Hermann Ludwig Ferdinand von Helmholtz est un scientifique (physiologiste et physicien) prussien, né le à Potsdam et mort à Berlin-Charlottenburg en 1894. Il a notamment apporté d'importantes contributions à l'étude de la perception des sons et des couleurs ainsi qu'à la thermodynamique.

Biographie[modifier | modifier le code]

Hermann Helmholtz était le fils aîné d'un professeur de lycée de Potsdam. La condition de ses parents ne lui permettant pas de poursuivre des études de physique, il s'inscrivit à l’École de médecine militaire Frédéric-Guillaume sous la direction de Johannes Müller[1],[2] où, après un concours, il pourrait devenir fonctionnaire : c'est ainsi qu' il fut médecin militaire de 1843 à 1848, affecté à la garnison de Potsdam.

Il devint membre de la Physikalische Gesellschaft de Berlin qui venait de se créer, et y fut d'abord actif comme rapporteur des publications savantes, où se trouvaient beaucoup d'articles mathématiques. Au cours de ces lectures, il développa un intérêt particulier pour la question de l'existence d'une « force vitale » (Lebenskraft, cf. infra).

En 1848, Helmholtz se vit confier la chaire d'anatomie de l’Académie des Beaux-Arts de Berlin et, l'année suivante, la chaire de Physiologie de l'université de Kœnigsberg, où il se maria aussitôt. C'est là qu'il inventa l'ophtalmoscope, instrument qui permet l'examen de la rétine in vivo. Il fut ensuite nommé professeur d'anatomie et de physiologie à Bonn (1855), puis professeur de physiologie à Heidelberg (1858) où, devenu veuf, il se remaria. En 1871, il obtient la chaire de Physique de l'université de Berlin et en 1888, la présidence du premier bureau allemand des Poids et Mesures, la Physikalisch-Technische Reichsanstalt, poste qu'il conservera jusqu'à sa mort.

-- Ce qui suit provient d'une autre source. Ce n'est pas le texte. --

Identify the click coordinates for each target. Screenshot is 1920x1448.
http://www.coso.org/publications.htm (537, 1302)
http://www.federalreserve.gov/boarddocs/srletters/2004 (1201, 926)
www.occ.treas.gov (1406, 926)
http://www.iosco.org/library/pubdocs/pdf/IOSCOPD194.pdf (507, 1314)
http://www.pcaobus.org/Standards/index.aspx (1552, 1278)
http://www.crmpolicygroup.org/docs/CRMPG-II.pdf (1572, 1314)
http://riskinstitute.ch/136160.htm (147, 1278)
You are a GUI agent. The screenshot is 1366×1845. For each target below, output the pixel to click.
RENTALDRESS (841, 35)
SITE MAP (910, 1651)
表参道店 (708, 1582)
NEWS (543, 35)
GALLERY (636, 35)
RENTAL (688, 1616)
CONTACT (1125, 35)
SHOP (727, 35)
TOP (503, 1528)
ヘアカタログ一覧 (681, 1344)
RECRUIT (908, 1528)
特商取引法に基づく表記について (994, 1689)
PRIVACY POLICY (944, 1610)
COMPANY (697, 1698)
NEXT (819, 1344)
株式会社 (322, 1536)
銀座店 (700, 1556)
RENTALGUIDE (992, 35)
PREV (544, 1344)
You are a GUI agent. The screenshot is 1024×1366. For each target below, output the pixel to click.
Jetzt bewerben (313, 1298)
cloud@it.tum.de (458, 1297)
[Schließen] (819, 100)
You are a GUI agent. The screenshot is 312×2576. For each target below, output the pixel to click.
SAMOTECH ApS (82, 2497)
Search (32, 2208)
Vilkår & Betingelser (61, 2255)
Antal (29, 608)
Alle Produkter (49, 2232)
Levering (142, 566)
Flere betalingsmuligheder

« Son enseignement l'ennuyait autant que nous », écrira un ancien élève, le physicien Max Planck[3], qui devint son collègue, en prenant la chaire de physique théorique à Berlin : plus que le professeur, il appréciait la personne et le savant.

Helmholtz a vécu à une époque propice à développer l’expérimentation grâce à un arsenal d’instruments de plus en plus spécifiques et précis, qui prolongent, démultiplient, amplifient, accélèrent le regard des scientifiques sur la nature des phénomènes (et dans ce cas précis, des phénomènes sonores) pour mettre en évidence les explications de certaines observations : la technique a permis de transcrire sous une forme objective des phénomènes inexpliqués ; ainsi, l’acoustique progresse considérablement et Helmholtz fonde l'optique physiologique et la psychophysique.

Recherches[modifier | modifier le code]

Physique et chimie[modifier | modifier le code]

La question de l'existence d'une « force vitale » (Lebenskraft), qui alimentait alors abondamment les débats entre physiologistes et chimistes, a inspiré son premier essai publié : « Sur la conservation de l’Énergie » (Über die Erhaltung der Kraft, 1847), où il généralise à toute la physique la loi de conservation de l'énergie, déjà formulée par Robert-Mayer et Joule, tout en lui donnant une forme mathématique plus aboutie : il définit ainsi l'énergie potentielle. Il y montre en outre que la loi de Lenz-Faraday est une forme du principe de conservation de l'énergie, dans la mesure où, pour un circuit mobile, le flux magnétique, qui a la forme d'un travail mécanique, est proportionnel à la force électromotrice : ainsi, de même que Joule avait établi la conversion du travail mécanique en chaleur, l'énergie électrique dans un circuit induit est égale au travail nécessaire pour déplacer le circuit dans un champ magnétique. Helmholtz démontre également que l'on peut déduire le principe de conservation de l'énergie, de l'interaction entre particules attractives et répulsives, avec une loi de force qui ne dépend que de la distance mutuelle des particules ; mais la justification mathématique et micromécanique de ce principe a perdu beaucoup de l'importance qu'elle avait en ce milieu du XIXe siècle, lorsqu'il est devenu évident (du vivant même de Helmholtz, d'ailleurs) qu'il y a dans la nature, comme Faraday l'avait pressenti, bien d'autres forces que les forces centrales[4].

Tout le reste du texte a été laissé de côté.